一语惊醒梦中人,这个可能,谭松吟不是没有想过,却被他自动略过,他潜意识里不愿意相信此事与他有关。
他永远记得曾经白择一为了帮助他是如何与那些人大打出手,那时他还不是今日这般名气盛大,所以那些人也肆无忌惮,根本不把他放在眼里。
就为此,谭松吟一直对他都抱有感激之情。
锦上添花容易,雪中送炭难。
他将白择一视为对他雪中送炭之人,更视为最好的朋友。
“竹卿,择一此人虽然有时候会看着不踏实,可也算个好人,我觉得,我不应该怀疑他,”尽管如此,谭松吟也是有些迟疑了,“况且,这群人奚落我,他能得到什么好处呢,你说是吧。”
他不愿意扯到白择一身上还有一层原因,便是白择一明知道他所有的画都是出自自己之手,就算为此也不会做出那种糊涂事来。
谭松吟这样的反应许竹卿一早就料到,像谭松吟这般纯善的人怎么愿意揣测自己好友呢。
可许竹卿行走市井多年,什么样的人都见过,始终觉得白择一并非谭松吟口中的那样。
第24章 想做妾吗
白天闹了一整天,许竹卿夜里躺在床上翻来覆去的睡不着,谭松吟在张府湖心亭受他人嘲笑的一幕一直萦绕在眼前,让许竹卿耿耿于怀。

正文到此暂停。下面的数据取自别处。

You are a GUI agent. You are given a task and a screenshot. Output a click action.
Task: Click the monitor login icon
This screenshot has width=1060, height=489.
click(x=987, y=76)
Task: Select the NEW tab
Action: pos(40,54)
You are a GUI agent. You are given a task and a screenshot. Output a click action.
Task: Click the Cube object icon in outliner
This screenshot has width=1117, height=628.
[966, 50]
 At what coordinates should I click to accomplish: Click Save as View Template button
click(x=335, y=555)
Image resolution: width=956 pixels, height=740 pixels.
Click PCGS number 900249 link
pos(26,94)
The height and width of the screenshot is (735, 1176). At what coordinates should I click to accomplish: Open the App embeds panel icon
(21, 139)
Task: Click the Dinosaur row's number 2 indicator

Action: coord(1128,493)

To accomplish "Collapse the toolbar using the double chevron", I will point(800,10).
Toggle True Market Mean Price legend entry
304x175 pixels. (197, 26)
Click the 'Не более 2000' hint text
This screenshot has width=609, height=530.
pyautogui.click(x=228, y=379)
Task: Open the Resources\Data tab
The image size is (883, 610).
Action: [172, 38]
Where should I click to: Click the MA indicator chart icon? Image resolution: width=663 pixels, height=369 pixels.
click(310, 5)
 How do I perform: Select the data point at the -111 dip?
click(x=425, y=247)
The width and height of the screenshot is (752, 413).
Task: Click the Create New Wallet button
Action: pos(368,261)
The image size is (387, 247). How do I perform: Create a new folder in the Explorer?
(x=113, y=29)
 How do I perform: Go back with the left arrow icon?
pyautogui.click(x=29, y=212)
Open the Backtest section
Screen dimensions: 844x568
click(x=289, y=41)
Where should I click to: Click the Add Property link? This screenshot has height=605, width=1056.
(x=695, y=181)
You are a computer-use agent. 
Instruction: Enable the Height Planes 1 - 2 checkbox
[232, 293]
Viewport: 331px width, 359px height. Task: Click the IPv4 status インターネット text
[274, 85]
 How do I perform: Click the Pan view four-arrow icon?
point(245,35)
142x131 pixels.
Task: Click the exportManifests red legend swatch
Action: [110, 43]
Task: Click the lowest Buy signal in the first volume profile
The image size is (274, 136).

总是在想,若是当初谭松吟的脸完好无损,那么今日他的人生会大有不同吧。
想到谭松吟每到迫不得已出门的时候,就会往脸上疤痕处盖上许多的粉,可一眼就被人认出来,又看着十分的别扭。
“若是拿什么东西盖住就好了,”许竹卿嘴里自言自语翻了个身,脑中灵光一闪,猛然从床上坐起一拍大腿,“对啊,我怎么就把这个给忘记了。”
小时候许竹卿和外婆一起生活,那时候村子里有个唱土戏的班子,虽说挂着个唱戏的名头,可实际上是个逗趣扮丑的班子,男装女,女串男,年轻扮老,老演少年是那班子的特色,而他们为了装扮得逼真,就会画上专门的妆容,脸上贴一层特制的皮,那皮厉害得很,几乎看不出破绽。
外婆就会做这样的皮,一直做了卖给戏班子。后来那土戏班子的班主因为犯了事儿被流放到千里之外,戏班子也不在了。
自从戏班子散伙之后,外婆也就没再做过,直到外婆去世,许竹卿也没学成这门手艺。
想到此,许竹卿追悔莫及,那时候年纪小,根本没加心思在这上面,再加上还未来得及戏班子就散了。